(Records for pointing to text and elements)
- - - - -

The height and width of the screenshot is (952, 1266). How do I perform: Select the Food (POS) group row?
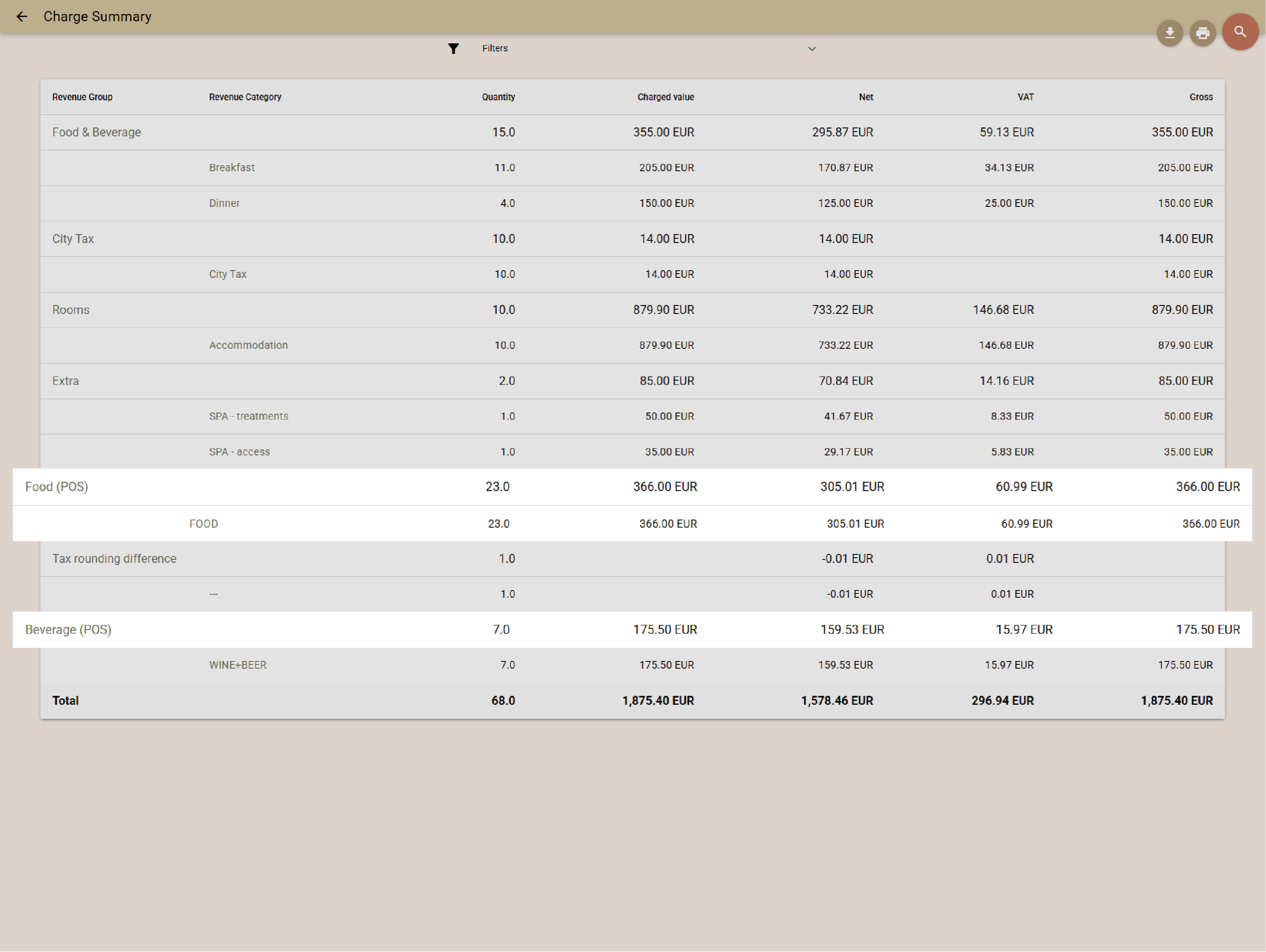57,486
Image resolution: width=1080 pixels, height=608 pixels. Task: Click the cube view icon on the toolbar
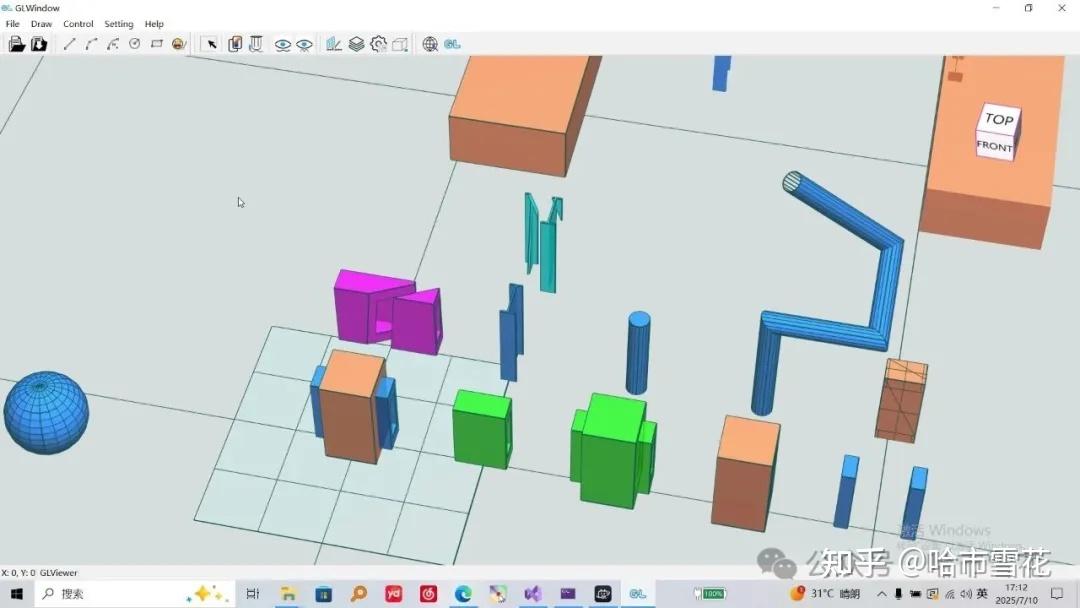pos(400,43)
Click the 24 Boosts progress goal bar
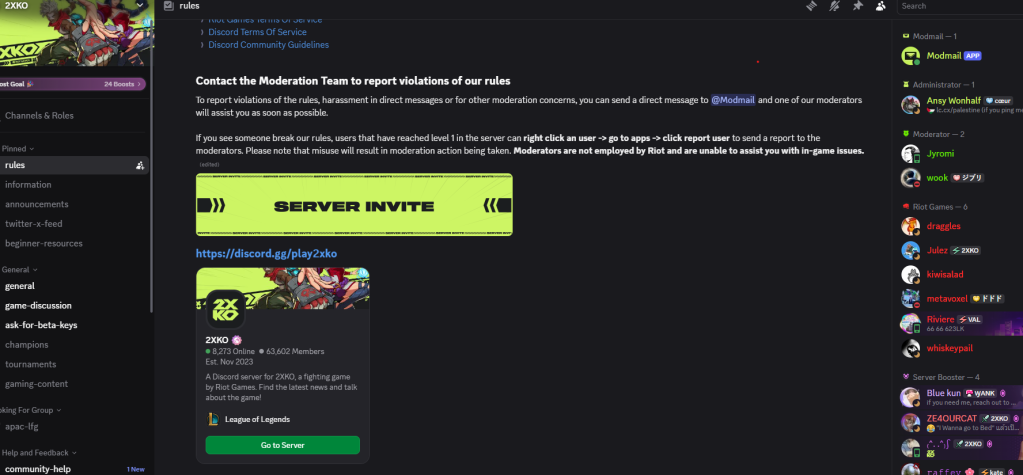 click(73, 84)
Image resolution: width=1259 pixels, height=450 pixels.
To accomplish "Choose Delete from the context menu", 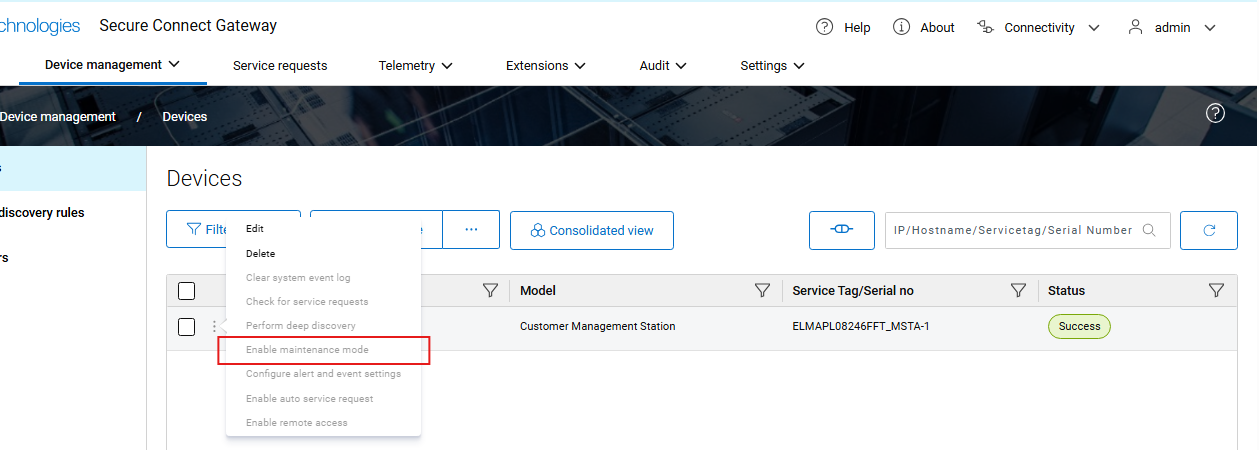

- - - - -

__DESCRIPTION OF THE TASK__.
Reproduce every entry above word for word, leaving out the pictures.

__ANSWER TO THIS EXERCISE__.
The height and width of the screenshot is (952, 1266). How do I perform: Select the Food (POS) group row?
57,486
Image resolution: width=1080 pixels, height=608 pixels. Task: Click the cube view icon on the toolbar
pos(400,43)
Click the 24 Boosts progress goal bar
 click(73, 84)
Image resolution: width=1259 pixels, height=450 pixels.
To accomplish "Choose Delete from the context menu", 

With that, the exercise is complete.